Of course, such simulations, often called Monte-Carlo analyses (because Monte-Carlo is the big casino) – or non-parametric analyses – are very costly. Even modern, fast computers often need weeks to perform complex analyses.

Anyway, you can see from this example what happens when you violate statistical assumptions: You can no longer interpret probability values based on assumptions and feed the results to the rabbits. In this specific case, a huge literature of neuromythology has emerged. More than half, perhaps as many as 70%, of the approximately 40,000 studies on fMRI methodology would actually have to be repeated or at least re-evaluated, the authors complain. If the data were publicly available, this would be feasible. Unfortunately, in most cases they are not. This is where the complaint of the neuroscientific community meets the call just made by psychologists for everything, but really everything, to be made publicly accessible, protocols, results, data [5]. The authors are calling for a moratorium: first do your homework, first work through the old problems, then do new studies. This will not work everywhere. Because in many cases study data was deleted after 5 years due to applicable laws.


Now that’s beautifully silly, I think. One has to consider: Most major clinical units in hospitals and most major universities in Germany and the world maintain MRI scanners; the English Wikipedia estimates 25,000 scanners are in use worldwide. The problem with these devices is that once they have been put into operation, they are always connected to the power grid and thus generate high operating costs. You can’t simply switch them off like a computer, because that could damage the device, or switching them off and starting them up is itself a very complex and time-consuming process. That’s why these devices have to be kept in continuous use, so that their purchase, now worth several million euros, is worthwhile. That is why so many studies are done with them. Because whoever does studies pays for scanner time. No sooner does someone come up with an idea that seems reasonably clever – “let’s see which areas of the brain are active when you play music to people or show them pictures they don’t like” – than he finds the money to get such a study funded, even in today’s climate.

## Your assignment
Answer from the passage above on fMRI studies:
(a) What does the passage give as the reason the simulations are called Monte-Carlo analyses?
(b) What share of the roughly 40,000 studies on fMRI methodology would have to be repeated or re-evaluated, according to the authors?
(c) How many MRI scanners does the English Wikipedia estimate are in use worldwide?

## Record excerpts
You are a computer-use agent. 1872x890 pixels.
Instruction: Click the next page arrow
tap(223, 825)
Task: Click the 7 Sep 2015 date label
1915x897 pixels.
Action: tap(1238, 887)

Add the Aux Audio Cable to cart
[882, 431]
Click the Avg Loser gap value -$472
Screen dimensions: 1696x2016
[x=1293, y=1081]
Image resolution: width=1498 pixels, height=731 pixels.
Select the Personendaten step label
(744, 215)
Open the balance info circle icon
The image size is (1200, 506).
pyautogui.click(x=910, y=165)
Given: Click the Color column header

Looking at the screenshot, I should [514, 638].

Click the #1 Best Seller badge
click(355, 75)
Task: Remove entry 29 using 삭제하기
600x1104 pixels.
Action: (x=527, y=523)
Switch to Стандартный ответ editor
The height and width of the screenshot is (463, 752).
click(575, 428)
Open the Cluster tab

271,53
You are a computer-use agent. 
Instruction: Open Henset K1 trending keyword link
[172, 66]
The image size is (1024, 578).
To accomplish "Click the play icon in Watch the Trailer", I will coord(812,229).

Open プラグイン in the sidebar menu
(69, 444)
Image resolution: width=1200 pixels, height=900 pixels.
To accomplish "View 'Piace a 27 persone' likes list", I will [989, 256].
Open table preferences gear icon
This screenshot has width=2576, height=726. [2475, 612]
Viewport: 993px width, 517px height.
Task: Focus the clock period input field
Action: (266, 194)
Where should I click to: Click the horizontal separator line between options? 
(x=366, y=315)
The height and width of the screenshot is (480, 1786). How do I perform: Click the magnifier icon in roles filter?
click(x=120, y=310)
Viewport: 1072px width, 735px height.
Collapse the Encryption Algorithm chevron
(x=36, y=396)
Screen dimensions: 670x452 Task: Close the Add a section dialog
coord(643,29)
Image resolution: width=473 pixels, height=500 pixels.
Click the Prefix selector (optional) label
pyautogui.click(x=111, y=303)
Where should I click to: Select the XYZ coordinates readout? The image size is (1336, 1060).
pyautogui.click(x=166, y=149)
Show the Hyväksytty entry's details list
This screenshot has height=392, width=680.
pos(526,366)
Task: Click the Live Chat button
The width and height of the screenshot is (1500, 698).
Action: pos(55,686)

## Exercise result
(a) Because Monte-Carlo is the big casino.
(b) More than half, perhaps as many as 70%.
(c) 25,000.